Omar Abdullah's moment of truth came on May 9, 2006, when his wife went into labor. The baby died, and Mecca suffered incontinence after that.

Omar's family stopped eating food cooked by Mecca, and insisted that she eat elsewhere, because of the persistent smell that followed her. Nobody in Omar's village had ever had fistula before, but Omar decided to take his wife to Al-Fasher to see if the condition could be treated.

"It's only [100 miles] from Kabkabya to Al-Fasher, so it should only be an hour's drive," says Omar. But instead, the journey took three days, as the rainy season turned the sandy tracks into slush, and as armed bandits targeted Omar's car, stealing everything his small family had. "They took all our belongings, except money that Mecca tied to her body, under her dress."

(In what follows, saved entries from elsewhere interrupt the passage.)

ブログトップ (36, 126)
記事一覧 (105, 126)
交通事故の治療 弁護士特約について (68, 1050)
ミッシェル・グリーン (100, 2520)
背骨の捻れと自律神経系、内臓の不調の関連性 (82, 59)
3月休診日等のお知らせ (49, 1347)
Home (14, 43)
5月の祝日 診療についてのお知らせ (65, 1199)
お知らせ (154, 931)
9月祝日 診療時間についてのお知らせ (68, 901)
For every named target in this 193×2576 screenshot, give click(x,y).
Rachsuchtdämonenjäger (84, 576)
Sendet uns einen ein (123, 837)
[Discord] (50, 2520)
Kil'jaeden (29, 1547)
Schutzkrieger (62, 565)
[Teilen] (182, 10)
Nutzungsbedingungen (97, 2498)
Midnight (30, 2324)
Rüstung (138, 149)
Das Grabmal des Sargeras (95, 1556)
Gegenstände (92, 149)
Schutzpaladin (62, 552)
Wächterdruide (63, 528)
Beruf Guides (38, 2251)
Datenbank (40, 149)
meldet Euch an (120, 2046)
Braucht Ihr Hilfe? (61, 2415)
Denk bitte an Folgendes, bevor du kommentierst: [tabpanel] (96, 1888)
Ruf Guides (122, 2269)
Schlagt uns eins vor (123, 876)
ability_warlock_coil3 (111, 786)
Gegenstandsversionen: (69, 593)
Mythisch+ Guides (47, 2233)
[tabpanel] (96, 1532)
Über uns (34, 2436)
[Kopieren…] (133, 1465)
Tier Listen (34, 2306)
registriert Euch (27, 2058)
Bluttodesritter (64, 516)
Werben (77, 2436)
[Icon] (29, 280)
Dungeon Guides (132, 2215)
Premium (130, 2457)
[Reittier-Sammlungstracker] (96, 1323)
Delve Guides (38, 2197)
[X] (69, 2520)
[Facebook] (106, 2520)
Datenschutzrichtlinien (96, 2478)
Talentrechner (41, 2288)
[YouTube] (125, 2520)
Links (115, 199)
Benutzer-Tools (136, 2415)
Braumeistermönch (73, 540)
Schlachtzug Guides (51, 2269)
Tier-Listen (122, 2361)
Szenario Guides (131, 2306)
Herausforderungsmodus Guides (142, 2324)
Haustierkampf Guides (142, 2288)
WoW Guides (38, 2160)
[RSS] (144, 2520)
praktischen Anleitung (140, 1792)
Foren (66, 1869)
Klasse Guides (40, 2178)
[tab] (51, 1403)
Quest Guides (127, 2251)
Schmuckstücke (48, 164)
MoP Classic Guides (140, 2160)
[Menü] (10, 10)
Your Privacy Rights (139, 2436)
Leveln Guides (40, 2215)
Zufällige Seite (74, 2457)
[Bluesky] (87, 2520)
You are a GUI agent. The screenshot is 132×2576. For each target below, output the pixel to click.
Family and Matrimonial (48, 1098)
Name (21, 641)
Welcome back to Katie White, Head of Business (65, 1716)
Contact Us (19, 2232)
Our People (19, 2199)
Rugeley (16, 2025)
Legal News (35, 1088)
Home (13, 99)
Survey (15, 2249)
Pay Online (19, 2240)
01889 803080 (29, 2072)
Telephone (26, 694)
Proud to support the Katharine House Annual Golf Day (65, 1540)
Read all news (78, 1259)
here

Once the family reached Al Fasher, Mecca waited four months to receive surgical treatment. But even at the Saudi Hospital, there was a kind of ostracism for fistula patients. Complaints from other patients, who had come to give birth, forced doctors to move fistula patients out into the open dusty field behind the hospital.

Nearly a year after leaving his village, Omar is now preparing to return home, with his wife and sons. She is well now, he says, and his family has sheepishly agreed that she can return home "if she is OK."

"They didn't help us in all those months, and neither did her family," says Omar, with no hint of bitterness. "I think this is just fate, for her and for my family. I don't have any bad thing in my heart for my family."